In [13]:
from google.colab import drive
drive.mount('/content/drive')

Drive already mounted at /content/drive; to attempt to forcibly remount, call drive.mount("/content/drive", force_remount=True).


In [14]:
from pathlib import Path
import random
import warnings
from typing import List

import numpy as np
import pandas as pd
from deap import base, creator, tools
from sklearn.preprocessing import MinMaxScaler, LabelEncoder
from sklearn.ensemble import RandomForestClassifier
from sklearn.model_selection import train_test_split

# Silence sklearn warning about feature names
warnings.filterwarnings("ignore", category=UserWarning, message="X does not have valid feature names")


In [None]:


# ───────────────────────────────────────────────────────────────
# 0. Config
# ───────────────────────────────────────────────────────────────
DATA_CSV = Path("/dataset/balanced100k_2018.csv")  # TODO: update
TEST_SIZE = 0.1
RNG_SEED = 42
GA_GENERATIONS = 10
GA_POP_SIZE = 50

# Attacker‑controllable feature white‑list (17 fields)
MUTATED_FEATURES: List[str] = [
    # ── size / volume ──
    "TotLen Fwd Pkts", "TotLen Bwd Pkts",
    "Tot Fwd Pkts", "Tot Bwd Pkts",
    "Fwd Pkt Len Max", "Bwd Pkt Len Max",
    "Fwd Pkt Len Min", "Bwd Pkt Len Min",
    # ── timing ──
    "Flow Duration", "Flow IAT Mean", "Flow IAT Std",
    "Fwd IAT Mean", "Bwd IAT Mean",
    # ── flags ──
    "Fwd PSH Flags", "Bwd PSH Flags", "ACK Flag Cnt", "FIN Flag Cnt",
]

INT_FLAG_FIELDS = ["Fwd PSH Flags", "Bwd PSH Flags", "ACK Flag Cnt", "FIN Flag Cnt"]

DERIVED_DROP = [
    "Pkt Len Mean", "Pkt Len Std", "Pkt Len Var",
    "Fwd Pkt Len Mean", "Bwd Pkt Len Mean",
    "Pkt Size Avg", "Fwd Seg Size Avg", "Bwd Seg Size Avg",
    "Flow Byts/s", "Flow Pkts/s",
]

ID_COLUMNS = [
    "Flow ID", "Src IP", "Src Port", "Dst IP", "Dst Port", "Protocol", "Timestamp",
]


In [16]:

# ───────────────────────────────────────────────────────────────
# 1. Load & preprocess dataset
# ───────────────────────────────────────────────────────────────
df = pd.read_csv(DATA_CSV)
cols_to_drop = [c for c in ID_COLUMNS + DERIVED_DROP if c in df.columns]
df.drop(columns=cols_to_drop, inplace=True, errors="ignore")
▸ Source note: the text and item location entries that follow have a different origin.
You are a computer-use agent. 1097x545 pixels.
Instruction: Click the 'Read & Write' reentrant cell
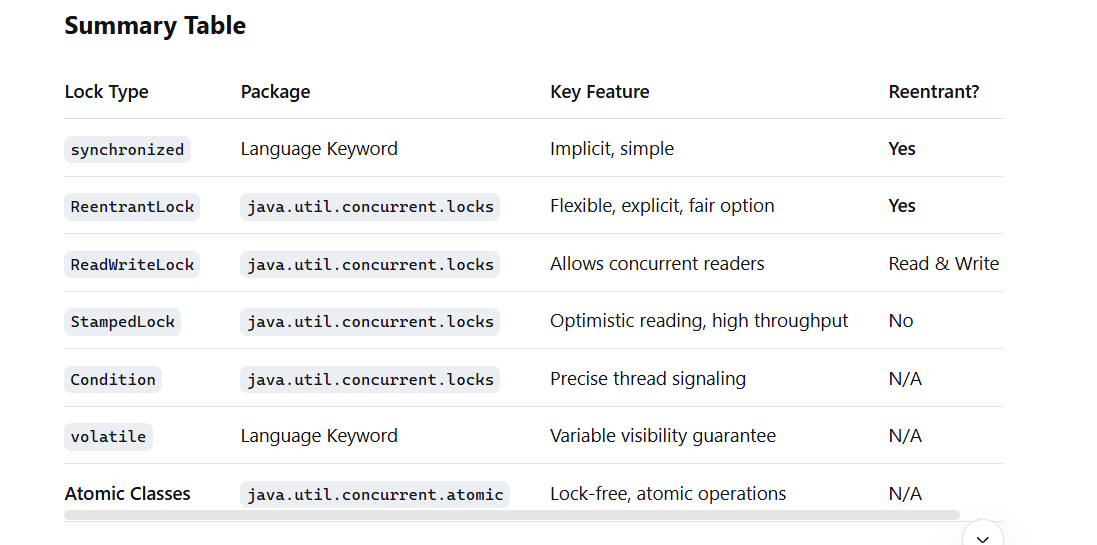pos(943,264)

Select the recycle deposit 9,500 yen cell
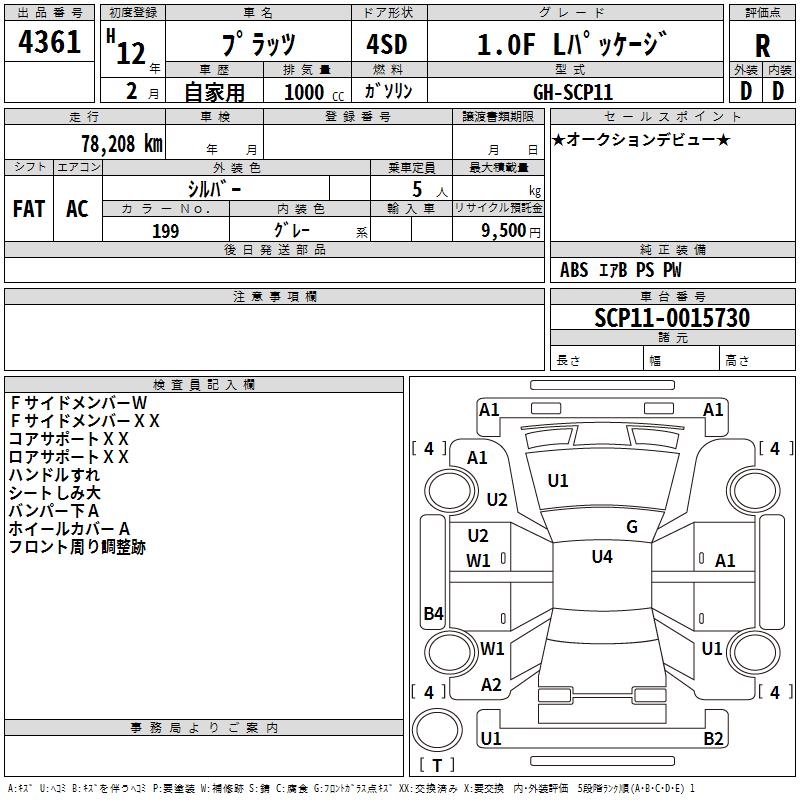(x=498, y=230)
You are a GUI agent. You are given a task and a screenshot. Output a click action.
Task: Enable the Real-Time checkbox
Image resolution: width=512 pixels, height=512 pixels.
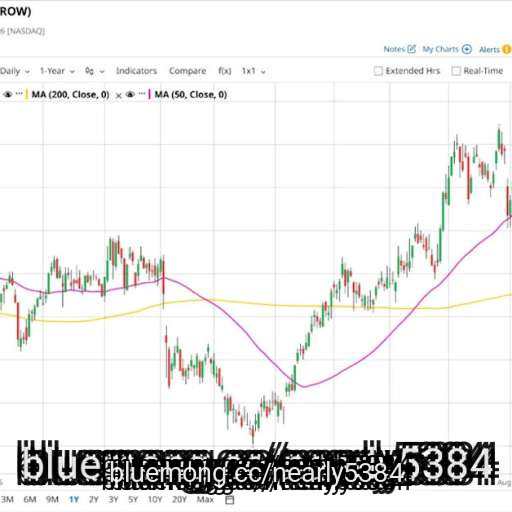456,71
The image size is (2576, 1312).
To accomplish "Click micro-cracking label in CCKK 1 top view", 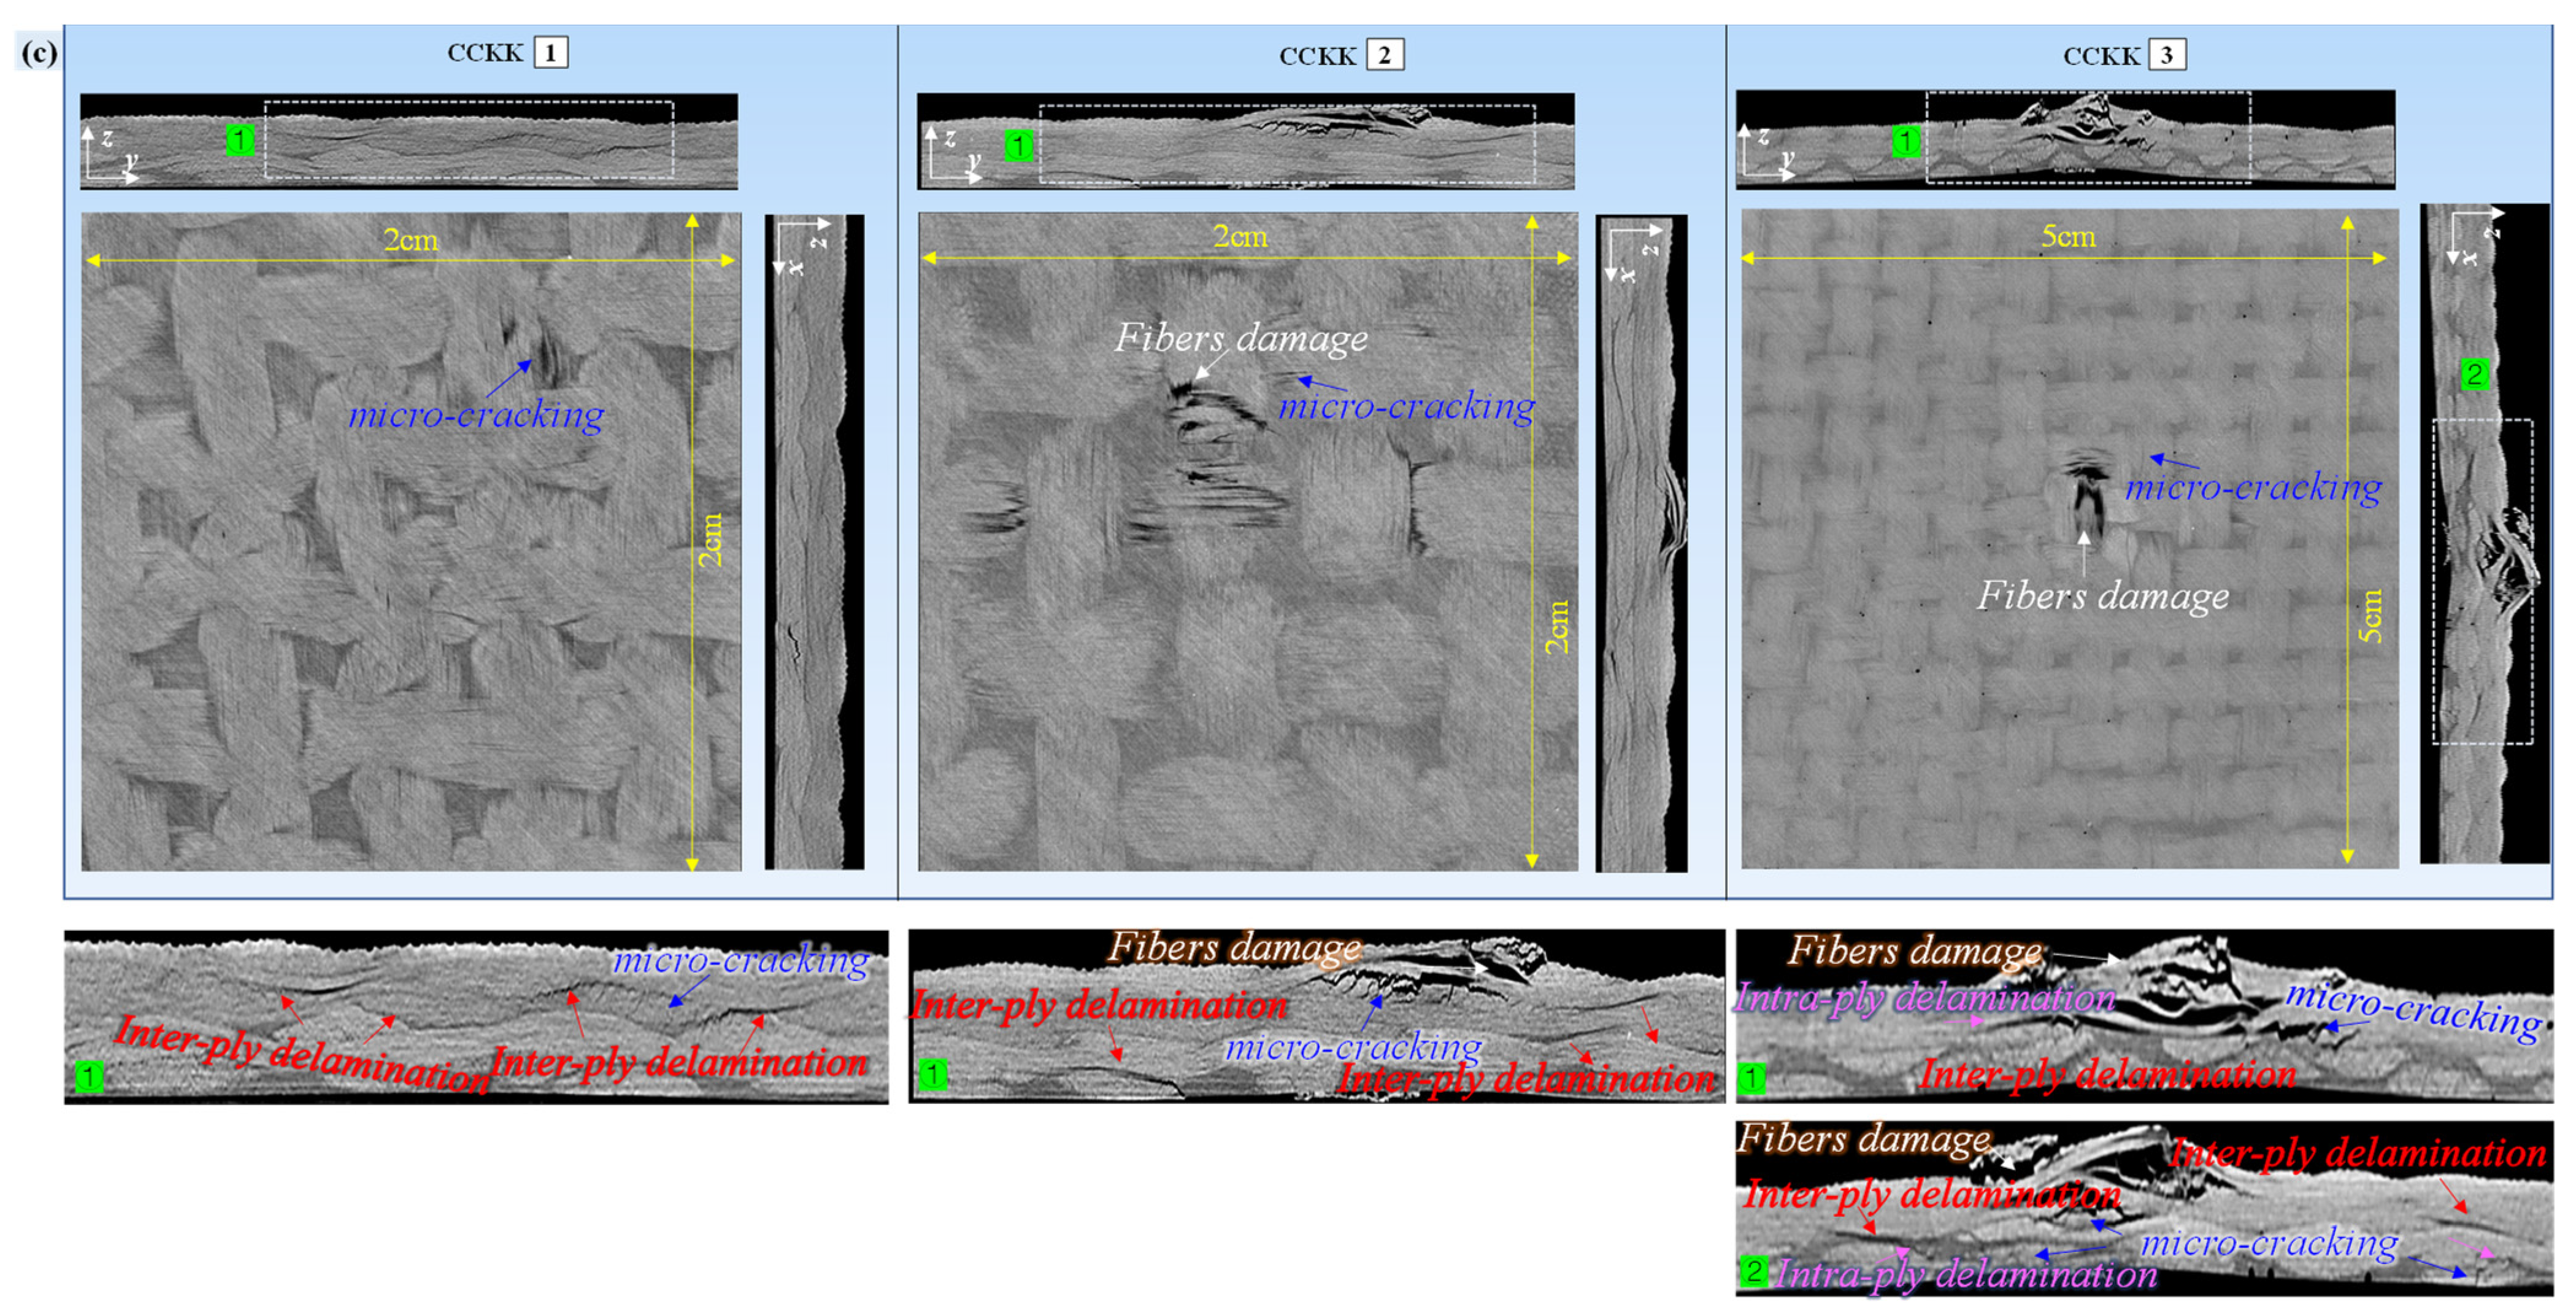I will 476,414.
numeric_cols = df.select_dtypes(include=[np.number]).columns.tolist()
non_numeric = [c for c in df.columns if c not in numeric_cols + ["Label"]]
if non_numeric:
    df[non_numeric] = df[non_numeric].apply(pd.to_numeric, errors="coerce")

numeric_cols = [c for c in df.columns if c != "Label"]
df[numeric_cols] = df[numeric_cols].replace([np.inf, -np.inf], np.nan)
df.dropna(subset=numeric_cols, inplace=True)

scaler = MinMaxScaler()
X_scaled = scaler.fit_transform(df[numeric_cols])
label_encoder = LabelEncoder()
y = label_encoder.fit_transform(df["Label"].values)

X_train, X_test, y_train, y_test = train_test_split(
    X_scaled, y, test_size=TEST_SIZE, random_state=RNG_SEED, stratify=y
)

FEAT_IDX = {feat: numeric_cols.index(feat) for feat in numeric_cols}
MUT_IDX = [FEAT_IDX[f] for f in MUTATED_FEATURES]
INT_FLAG_IDX = [FEAT_IDX[f] for f in INT_FLAG_FIELDS]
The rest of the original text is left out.